Jambo! Hello from Dar es Salaam, Tanzania. Dar es Salaam is Tanzania’s largest city and a major commercial port on its Eastern coast. I arrived here late last night, after roughly 24 hours of travel, but I have no time to explore Dar. Today I will board another plane for a short flight to the Iringa region of Tanzania, followed by a bumpy two hour drive to the village of Ipalamwa where I will work with Global Volunteers (GV). There is no wifi in the village, so my efforts at communication will be severely limited. I have purchased a SIM card for my phone, but cell service is expected to be intermittent and not entirely reliable in this remote area of Tanzania. So I will share now what I have learned in advance about the village and the project, and hope I will be able to share more with you over the coming weeks.

==========

• **Aim of the task**
Write out the passage of the post from Dar es Salaam from "Jambo! Hello from" to "the coming weeks.". Nothing in the listing is needed here.

[Collection entries]
==========

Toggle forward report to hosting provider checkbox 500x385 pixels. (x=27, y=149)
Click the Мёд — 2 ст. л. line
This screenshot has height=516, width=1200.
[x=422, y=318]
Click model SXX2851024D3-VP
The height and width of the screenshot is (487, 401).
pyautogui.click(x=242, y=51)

==========

• **Answer box**
Jambo! Hello from Dar es Salaam, Tanzania. Dar es Salaam is Tanzania’s largest city and a major commercial port on its Eastern coast. I arrived here late last night, after roughly 24 hours of travel, but I have no time to explore Dar. Today I will board another plane for a short flight to the Iringa region of Tanzania, followed by a bumpy two hour drive to the village of Ipalamwa where I will work with Global Volunteers (GV). There is no wifi in the village, so my efforts at communication will be severely limited. I have purchased a SIM card for my phone, but cell service is expected to be intermittent and not entirely reliable in this remote area of Tanzania. So I will share now what I have learned in advance about the village and the project, and hope I will be able to share more with you over the coming weeks.